Ato
la bici a la base de un cartel de Prohibido Estacionar, frente al
edificio donde vive mi analista. La puerta del edificio está vacía, me
relajo, hoy no toca saludar al portero. Me río de mi mismo, me la pasé
todo el viaje, al pedo, pensando cómo iba a saludar al portero, si
Francisco o Adolfo; finalmente, había decidido decirle Buen día, Jefe.
Toco el timbre. Por el parlante sale la voz de mi
analista. Me pregunta “¿Está abierta la puerta”. Le contesto que no
porque no está el portero. “¿Quién?”, pregunta mi analista. La calle es
un quilombo automotor, entonces, a grito pelado le digo que quien no
está es Francisco. “¿Quién es Francisco?”, me pregunta mi analista. “El
muchacho quiso decir Adolfo, no baje que yo le abro”. Quien habla es el
portero del edificio de mi analista, aparecido de golpe, a mis espaldas.

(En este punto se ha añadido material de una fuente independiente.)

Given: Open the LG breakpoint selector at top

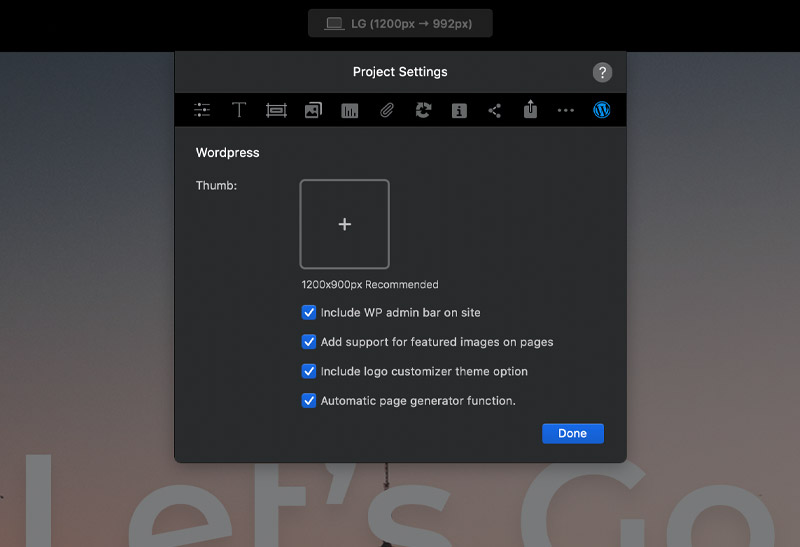Looking at the screenshot, I should 400,24.
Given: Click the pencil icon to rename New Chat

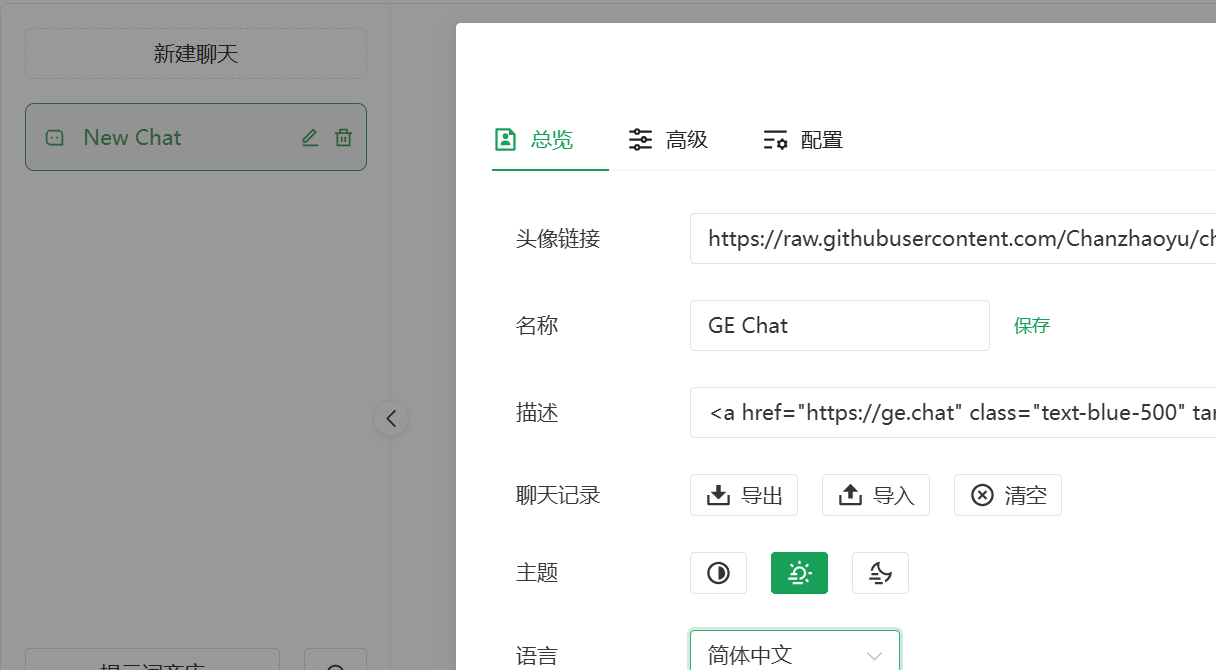Looking at the screenshot, I should [309, 137].
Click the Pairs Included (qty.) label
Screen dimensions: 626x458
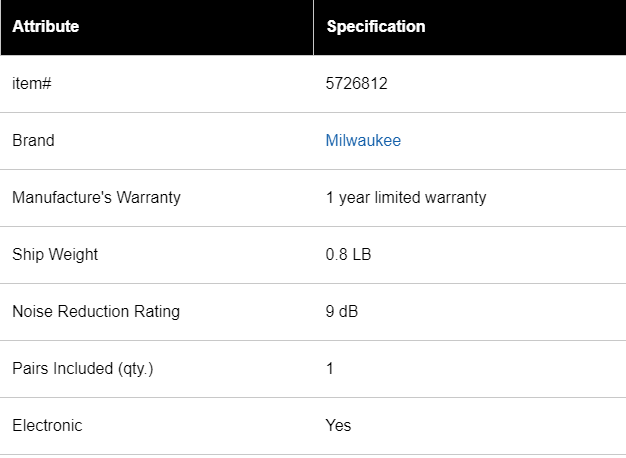tap(83, 369)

Abre la puerta. Entro, con la mirada clavada en el piso. Llamo al
ascensor, miro a la puerta. El portero me está observando, se pasa la
mano derecha por el mentón, me suelta “Esto que te pasa, ¿te resuena en
algún lugar?, No me contestes ahora, pensalo y la semana que viene lo
charlamos”. Llega el ascensor. Abro la puerta y me meto sin saludarlo.